Христолюбивый же князь, не хотя кровопролития, хотел ему выход дать по
христианской силе и по своему докончанию, как с ним докончал. Он же не захотел,
но высокомысляше, ожидал своего нечестивого союзника литовского».
Сохранились
сведения о том, что Сергий Радонежский и другие церковные деятели советовали в
этот момент Дмитрию Ивановичу заплатить татарам столько, сколько те требуют,
чтобы избежать кровопролития. Но, видимо, дело было не только в деньгах. Мамай
стремился изменить не только размер дани, но и порядок ее взимания. На то,
чтобы выпустить из своих рук право сбора ордынской дани, князья пойти не могли.
Попытка
урегулировать отношения миром провалилась. И московский князь собирает на бой с
Мамаем свою армию. Заметим, что русские войска шли сражаться вовсе не с Золотой
Ордой, не с законным царем. В «Слове о житии и преставлении великого князя
Дмитрия Ивановича, царя русского» про Мамая сказано, что он «исполнил сердце
свое злого беззакония». Мамай, право которого на власть в Орде само по себе
было сомнительно, попытался, к тому же, нарушить законный, сложившийся порядок
– он шел на Русь войной, чтобы отдать ее во власть иноверцев – откупщиков‑католиков.
После
победы на Куликовом поле «на ту же осень князь великий отпустил в Орду своих
киличеев послов. – Прим. авт.)
Тол‑бугу да Мокшея с дары и поминки». Новый, законный хан Золотой Орды
Тохтамыш после своей окончательной победы над Мамаем «послы своя отпусти… ко
князю великому Дмитрию Ивановичу и ко всем князем русским, поведав им., как
супротивника своего и их врага Мамая победил… Князи же русские послов его
отпустили с честью и с дарами, а сами на зиму ту и на ту весну за ними отправили…
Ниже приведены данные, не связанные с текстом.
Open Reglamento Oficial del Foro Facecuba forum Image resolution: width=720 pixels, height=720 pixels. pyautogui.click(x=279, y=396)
своих киличеев со многими дарами к царю Тохтамышу».
Итак,
русские князья вовсе не ставили перед собой цели выйти из состава Золотой Орды.
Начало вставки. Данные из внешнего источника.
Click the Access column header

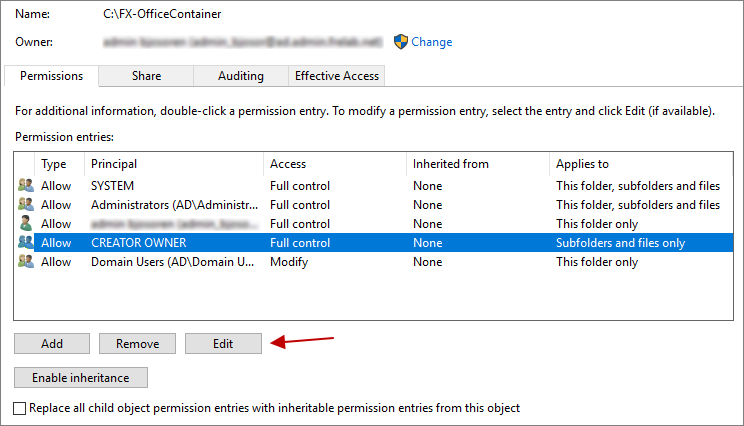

Битва шла конкретно с Мамаем. Но не только ради денег, ведь Дмитрий Иванович
готов был заплатить Мамаю дань «по старине». Неправильно было бы сводить смысл
Куликовской битвы к спору о количестве дани. Если бы дело обстояло именно так,
то это была бы битва между Мамаем и московским князем. На деле же с Дмитрием
Ивановичем на бой вышли многие русские князья и городское ополчение их городов.
Борьба с Мамаем была для них борьбой с незаконным царем, пытающимся установить
на Руси незаконные и невыгодные им порядки.
Даже
сто лет спустя после Куликовской битвы Иван III в 1480 году выступил с мощной
военной силой не против Золотой Орды она уже не существовала, распавшись на
несколько самостоятельных ханств), а против хана Большой Орды Ахмата. Очень
показательна позиция Церкви в вопросе противостояния Ивана III с ханом Ахматом.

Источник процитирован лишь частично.